-- PROVIDED MATERIAL start --

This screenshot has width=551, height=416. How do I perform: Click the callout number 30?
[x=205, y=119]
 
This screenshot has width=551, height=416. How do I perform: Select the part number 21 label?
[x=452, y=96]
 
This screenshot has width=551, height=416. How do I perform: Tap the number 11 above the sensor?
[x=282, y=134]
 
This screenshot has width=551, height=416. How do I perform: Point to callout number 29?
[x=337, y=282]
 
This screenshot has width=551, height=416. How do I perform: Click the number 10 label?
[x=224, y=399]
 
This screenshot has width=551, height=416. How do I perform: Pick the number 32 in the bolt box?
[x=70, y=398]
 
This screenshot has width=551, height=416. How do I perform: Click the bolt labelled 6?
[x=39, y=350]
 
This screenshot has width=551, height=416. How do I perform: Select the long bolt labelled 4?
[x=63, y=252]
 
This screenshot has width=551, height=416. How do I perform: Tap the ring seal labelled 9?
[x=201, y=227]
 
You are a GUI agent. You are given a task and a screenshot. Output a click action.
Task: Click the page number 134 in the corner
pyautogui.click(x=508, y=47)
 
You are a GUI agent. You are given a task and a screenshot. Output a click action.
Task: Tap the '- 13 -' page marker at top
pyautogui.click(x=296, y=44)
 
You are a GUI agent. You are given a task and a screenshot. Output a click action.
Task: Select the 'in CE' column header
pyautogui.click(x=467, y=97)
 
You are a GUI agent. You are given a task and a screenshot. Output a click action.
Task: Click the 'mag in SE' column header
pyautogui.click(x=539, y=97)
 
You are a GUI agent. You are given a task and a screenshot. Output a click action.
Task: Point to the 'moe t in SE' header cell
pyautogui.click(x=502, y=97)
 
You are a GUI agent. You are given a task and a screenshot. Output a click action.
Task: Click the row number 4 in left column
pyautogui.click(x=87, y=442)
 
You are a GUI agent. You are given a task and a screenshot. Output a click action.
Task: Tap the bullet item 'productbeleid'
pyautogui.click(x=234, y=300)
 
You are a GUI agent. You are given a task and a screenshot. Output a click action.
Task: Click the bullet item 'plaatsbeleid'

-- PROVIDED MATERIAL end --

PROBLEM DESCRIPTION >> Reproduce every line of the material above word for word, without changing anything.

EXERCISE RESULT >>
This screenshot has width=551, height=416. How do I perform: Click the callout number 30?
[x=205, y=119]
 
This screenshot has width=551, height=416. How do I perform: Select the part number 21 label?
[x=452, y=96]
 
This screenshot has width=551, height=416. How do I perform: Tap the number 11 above the sensor?
[x=282, y=134]
 
This screenshot has width=551, height=416. How do I perform: Point to callout number 29?
[x=337, y=282]
 
This screenshot has width=551, height=416. How do I perform: Click the number 10 label?
[x=224, y=399]
 
This screenshot has width=551, height=416. How do I perform: Pick the number 32 in the bolt box?
[x=70, y=398]
 
This screenshot has width=551, height=416. How do I perform: Click the bolt labelled 6?
[x=39, y=350]
 
This screenshot has width=551, height=416. How do I perform: Select the long bolt labelled 4?
[x=63, y=252]
 
This screenshot has width=551, height=416. How do I perform: Tap the ring seal labelled 9?
[x=201, y=227]
 
You are a GUI agent. You are given a task and a screenshot. Output a click action.
Task: Click the page number 134 in the corner
pyautogui.click(x=508, y=47)
 
You are a GUI agent. You are given a task and a screenshot. Output a click action.
Task: Tap the '- 13 -' page marker at top
pyautogui.click(x=296, y=44)
 
You are a GUI agent. You are given a task and a screenshot. Output a click action.
Task: Select the 'in CE' column header
pyautogui.click(x=467, y=97)
 
You are a GUI agent. You are given a task and a screenshot. Output a click action.
Task: Click the 'mag in SE' column header
pyautogui.click(x=539, y=97)
 
You are a GUI agent. You are given a task and a screenshot. Output a click action.
Task: Point to the 'moe t in SE' header cell
pyautogui.click(x=502, y=97)
 
You are a GUI agent. You are given a task and a screenshot. Output a click action.
Task: Click the row number 4 in left column
pyautogui.click(x=87, y=442)
 
You are a GUI agent. You are given a task and a screenshot. Output a click action.
Task: Tap the bullet item 'productbeleid'
pyautogui.click(x=234, y=300)
 
You are a GUI agent. You are given a task and a screenshot. Output a click action.
Task: Click the bullet item 'plaatsbeleid'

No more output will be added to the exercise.